Retrospective analysis on 52 982 anatomic lung resections registered in the ESTS database (July 2007-31 December 2017) (6587 pneumonectomies and 46 395 lobectomies); 5143 patients received neoadjuvant treatment (9.7%) (3993 chemotherapy alone and 1150 chemoradiotherapy). To adjust for possible confounders, a propensity case-matched analysis was performed. The postoperative outcomes (morbidity and 30-day mortality) of matched patients with and without induction treatment were compared.

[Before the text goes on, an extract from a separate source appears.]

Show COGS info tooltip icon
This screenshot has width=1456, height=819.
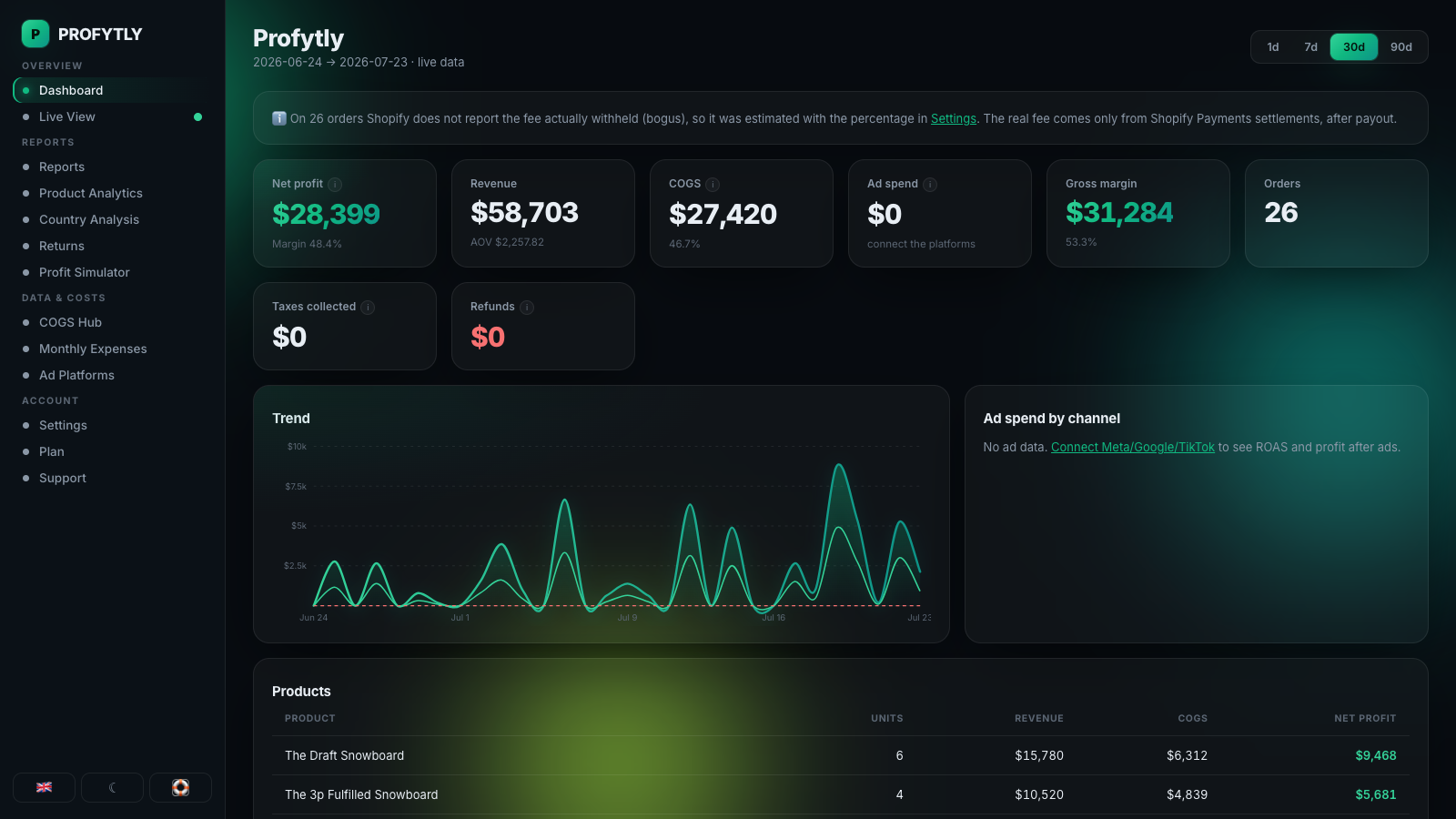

8.2% of all patients undergoing lobectomies and 20% of all patients undergoing pneumonectomies received induction treatment. Lobectomy analysis: propensity score analysis yielded 3824 pairs of patients with and without induction treatment. The incidence of cardiopulmonary complications was higher in the neoadjuvant group (626 patients, 16% vs 446 patients, 12%, P < 0.001), but 30-day mortality rates were similar (71 patients, 1.9% vs 75 patients, 2.0%, P = 0.73). The incidence of bronchopleural fistula and prolonged air leak >5 days were similar between the 2 groups (neoadjuvant: 0.5% vs 0.4%, P = 0.87; 9.2% vs 9.9%, P = 0.27). Pneumonectomy analysis: propensity score analysis yielded 1312 pairs of patients with and without induction treatment. The incidence of cardiopulmonary complications was higher in the treated patients compared to those without neoadjuvant treatment (neoadjuvant 275 cases, 21% vs 18%, P = 0.030). However, the 30-day mortality was similar between the matched groups (neoadjuvant 68 cases, 5.2% vs 5.3%, P = 0.86). Finally, the incidence of bronchopleural fistula was also similar between the 2 groups (neoadjuvant 1.8% vs 1.4%, P = 0.44).
Neoadjuvant chemotherapy is not associated with an increased perioperative risk after either lobectomy or pneumonectomy, warranting a more liberal use of this approach for patients with locally advanced operable lung cancer.